February 1, 2010

Be on the alert, for you do not know which day your Lord is coming. Matthew 24:42

I was in the airport when the first reports about the earthquake in Haiti were coming in. Then I hopped a plane to Egypt, where for nine days I didn’t have access to an English newspaper or broadcast.  It wasn’t until I got home that I learned the full scope of the tragedy.

(Don’t expect me to make some sort of pronouncement about God’s judgment or anything—there’s suffering and death on top of terrible poverty and years of corruption, and we need to be weeping along with Haiti (Romans 12:15), and helping, not wasting our time issuing verdicts).

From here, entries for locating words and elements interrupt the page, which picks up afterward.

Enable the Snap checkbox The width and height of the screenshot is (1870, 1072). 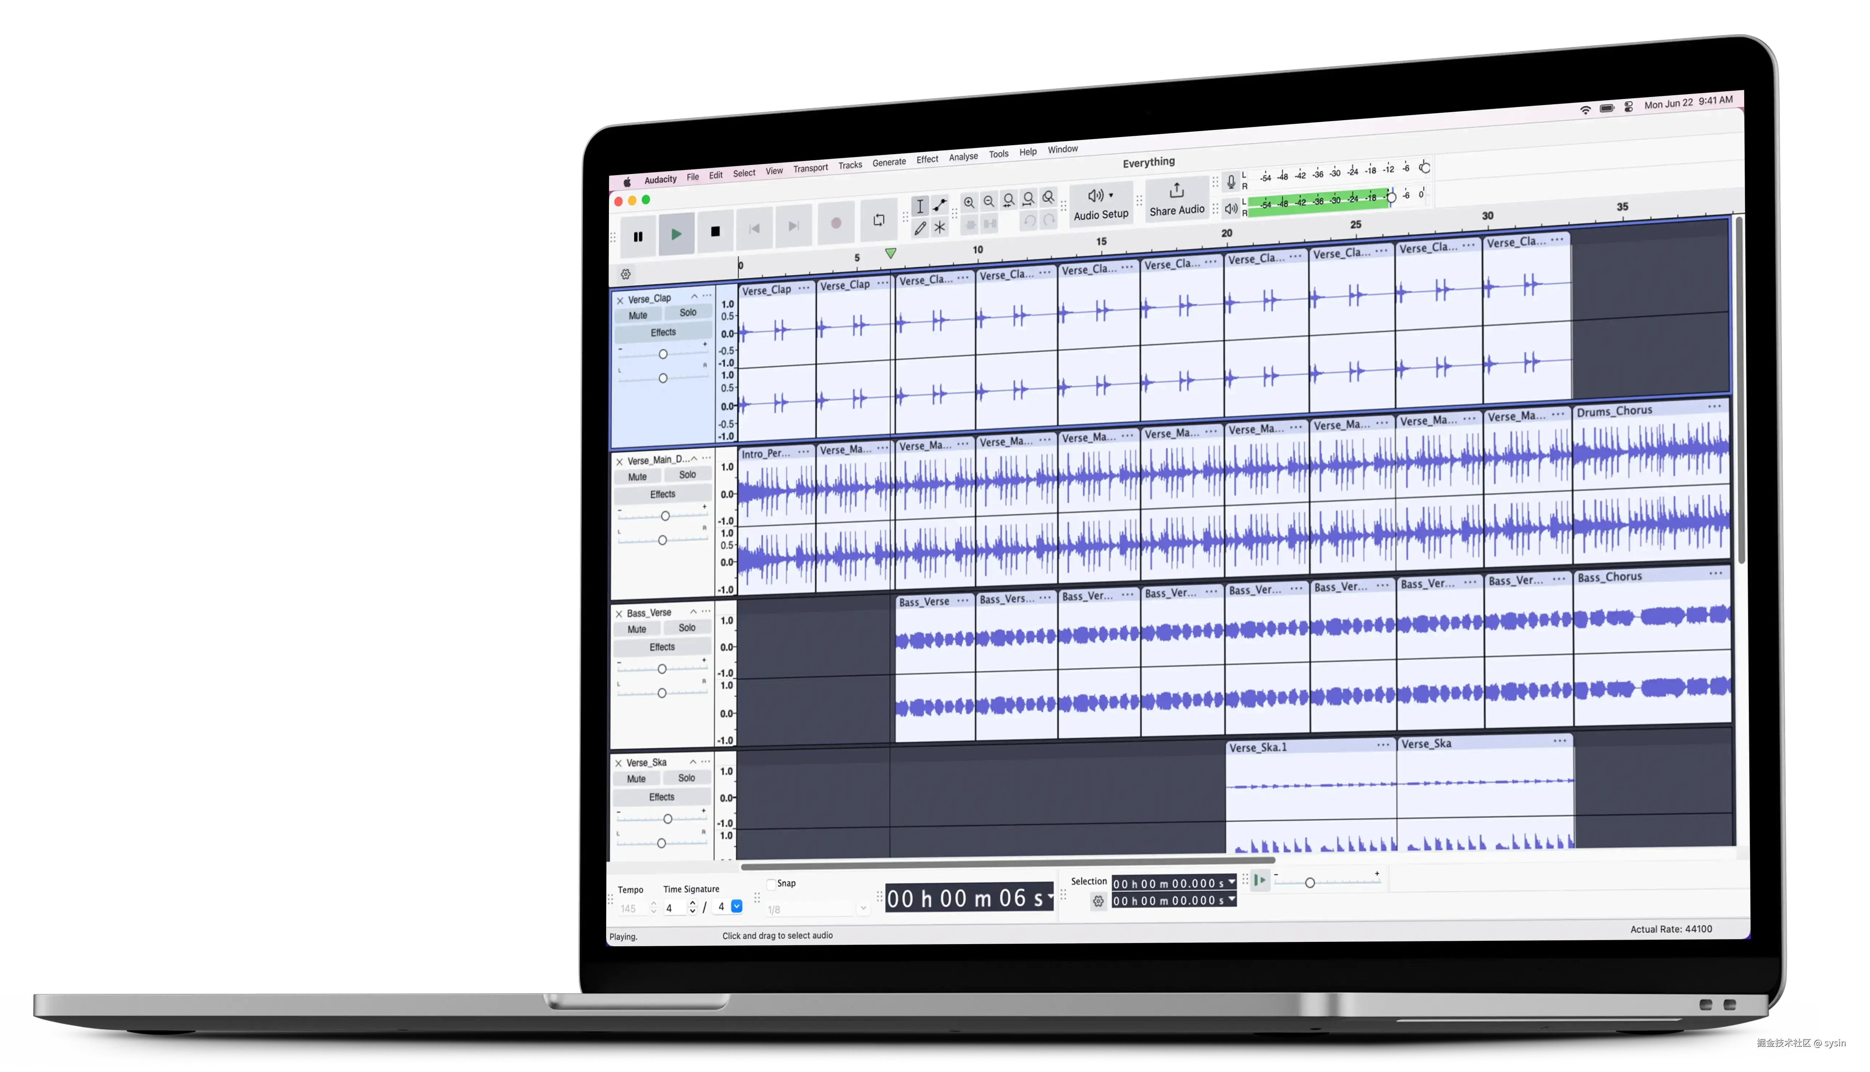point(771,884)
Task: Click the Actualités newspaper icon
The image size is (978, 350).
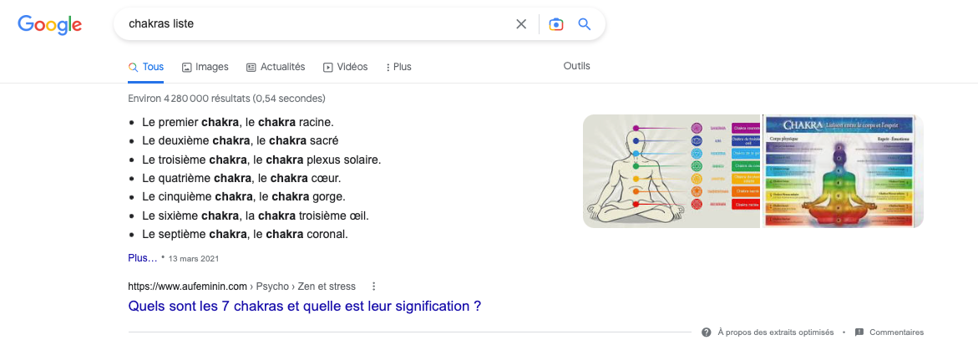Action: [251, 68]
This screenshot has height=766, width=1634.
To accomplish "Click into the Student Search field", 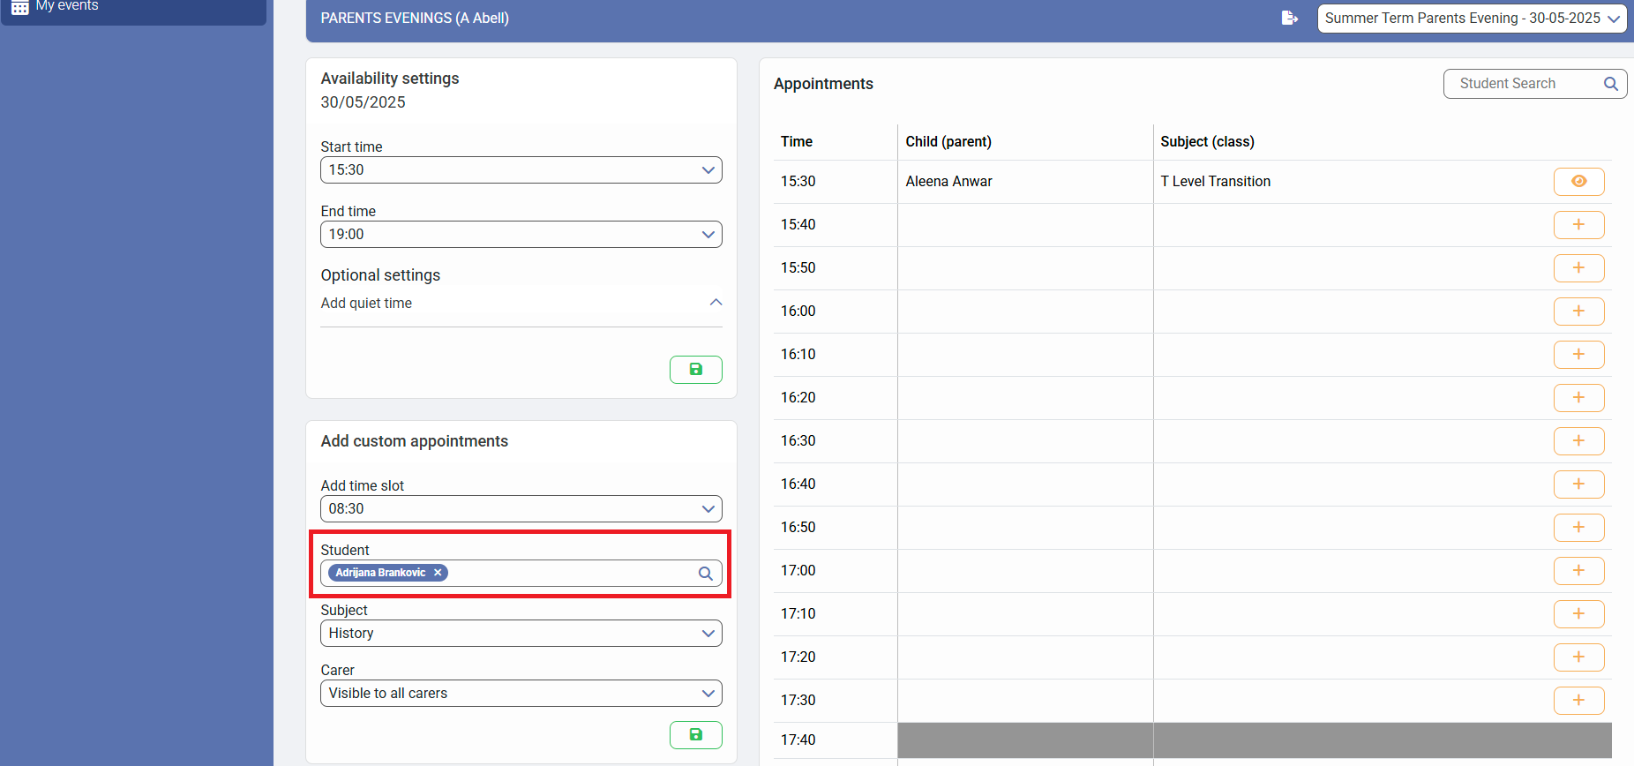I will [x=1522, y=84].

Today I read a small item in the paper about recent seismic activity in Yellowstone. It seems that for the last couple of weeks, more than a hundred tiny tremors a day have rattled a section of the park about ten miles northwest of the Old Faithful geyser. Scientists monitoring the situation are on alert but not alarmed, and they don’t believe the tremors are indications of a larger event to come.

So much talk about earthquakes made me curious about where the word comes up in the Bible. I found several mentions. Amos 1:1 refers to one (a commentary says that earthquakes were so common that for the prophet to have noted it, it must have been unusually severe). Zechariah also cites this event (14:5), as does the historian Josephus, according to the commentary.

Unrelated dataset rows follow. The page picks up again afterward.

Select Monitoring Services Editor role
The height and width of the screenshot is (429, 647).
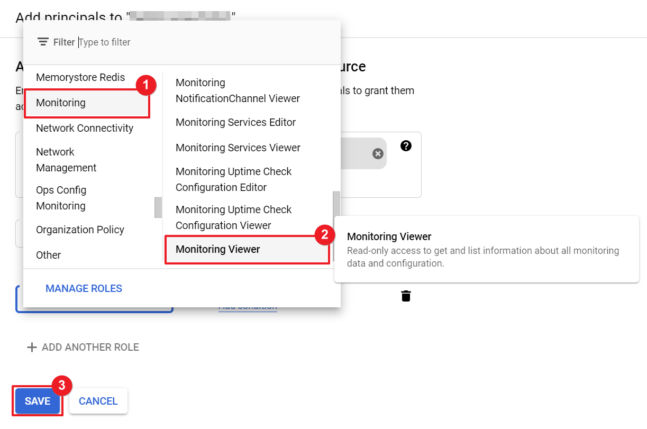point(235,122)
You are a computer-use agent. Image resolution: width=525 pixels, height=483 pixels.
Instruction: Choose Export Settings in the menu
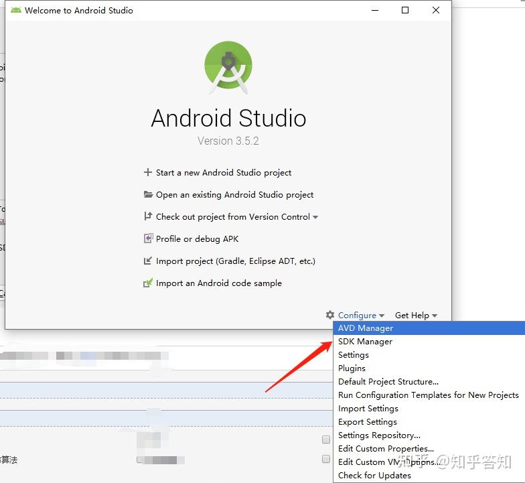[x=367, y=422]
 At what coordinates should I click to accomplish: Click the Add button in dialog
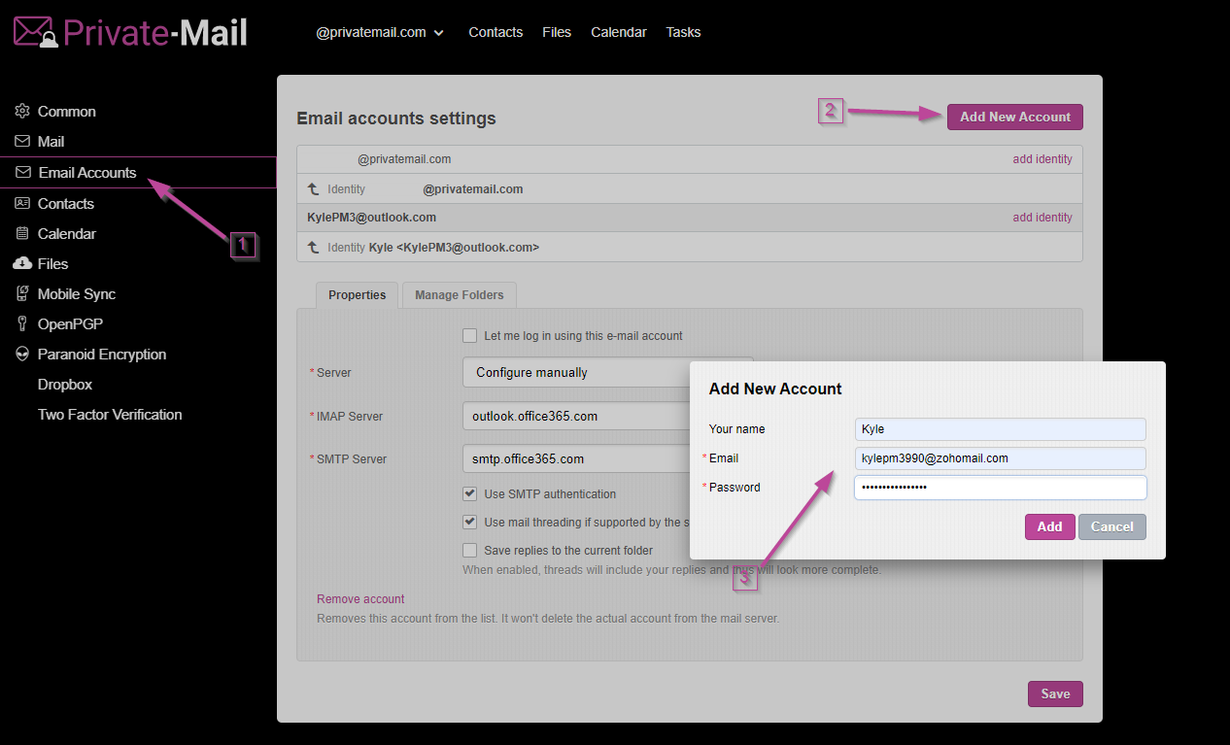pos(1049,526)
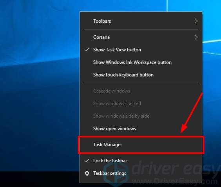The image size is (221, 187).
Task: Click the checkmark icon next to Lock the taskbar
Action: [x=87, y=160]

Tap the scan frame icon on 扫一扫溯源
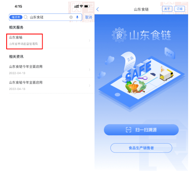(128, 130)
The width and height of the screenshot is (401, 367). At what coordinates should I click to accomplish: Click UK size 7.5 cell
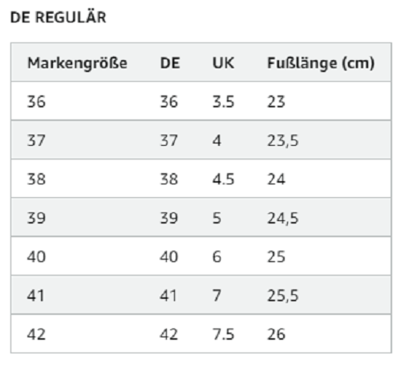click(x=223, y=334)
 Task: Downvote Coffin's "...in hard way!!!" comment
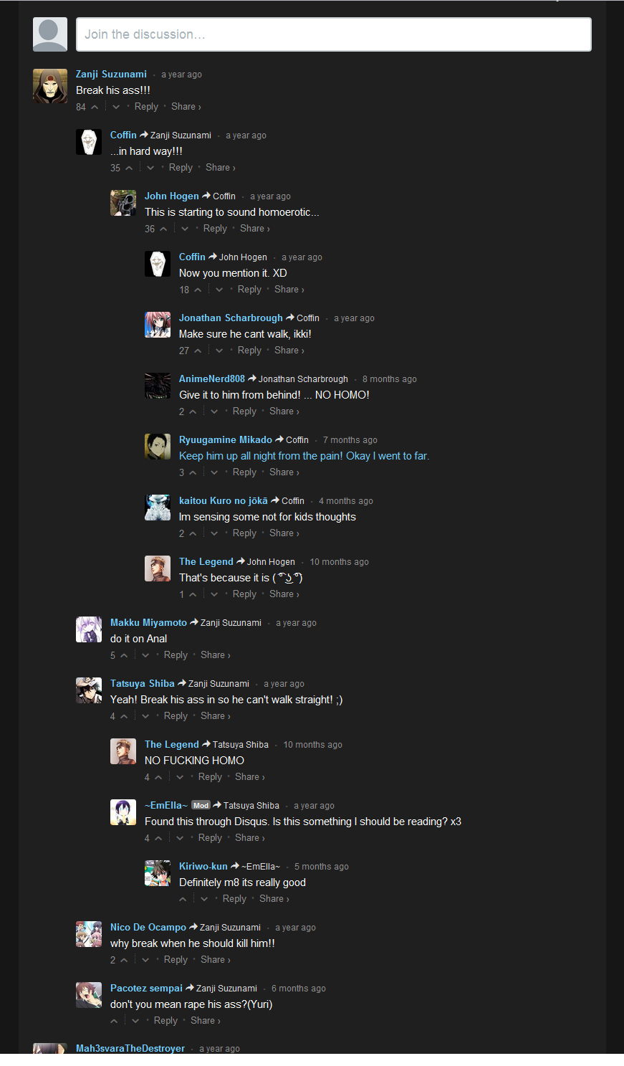[x=150, y=168]
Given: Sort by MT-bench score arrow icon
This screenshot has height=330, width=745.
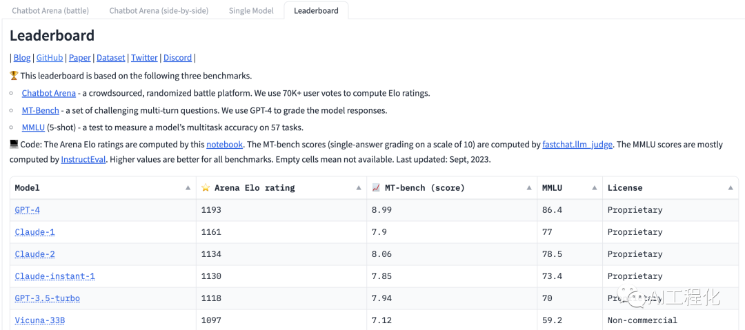Looking at the screenshot, I should pos(528,188).
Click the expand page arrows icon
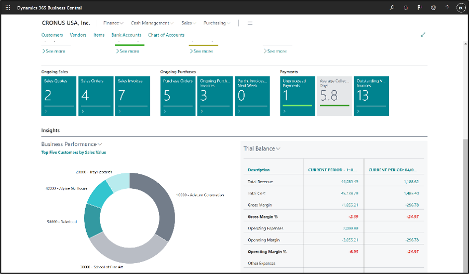 click(423, 35)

Then there is the earthquake that occurred when Jesus died on the cross (Matthew 27:50-54), which tore the veil separating the Holy of Holies from the rest of the temple (Exodus 26:37, 38:18; Hebrews 9:3), caused tombs to open and people to rise up out of them, and impressed a centurion so much that he believed in Jesus on the spot. I also read the account of Paul and Silas in the Philippian jail, praying and singing their hearts out when a temblor shook the foundations of the prison, flung open all the doors and unlocked the prisoners’ chains (Acts 16:25-34). Again, it made such an impact that the guard immediately became a Christian.

But perhaps the most compelling citations have to do with what is commonly called the end times, when Jesus returns to earth. When asked by His disciples what signs they should look for, Jesus mentions several things, including earthquakes, and gives further illustrations through several parables (Matthew 24 and 25). The book of Revelation alludes to many cosmic disturbances (6:12-14), and a series of tremors (8:5; 11:13, 19), including one that will be “such as there had not been since man came to be upon the earth” (16:18). Sobering stuff.

Now, I’m not going to start predicting the end of the world is near, because Scripture explicitly states that’s impossible (Matthew 24:36, 42 50; 25:13), and we can be easily misled by false teachers who try to set dates (Matthew 24:4, 5, 11, 23, 24). The two abiding principles I do get from all these passages are, 1) when Jesus comes, it will be unmistakable (Matthew 24:27-31) and, 2) we need to act as if it would happen any moment (Matthew 24:42-44, 25:13).

I imagine most Haitians had no idea a massive earthquake was on the way—they were too busy just trying to survive to give it much thought, if any at all. In that, they are not too much different from the rest of us, as we plod along day by day, dealing with Yellowstone-like rumblings and occasional scary upheavals that can leave us shaken and bereft. But there will come a day when we’ll be hit by The Big One, which will be way beyond anything the world has ever experienced.

The question I ask myself is: will I be ready?


  1. Elise Daly Parker says:

    Today a lot of the MITI discussions turned to these thoughts:
    1. Seize the day
    2. Contentment is wanting what you have, not having what you want.
    3. Live for moment. It’s the only moment we have.
    Not exactly what you’re talking about here, but a similar vein. And a reminder that each moment is important.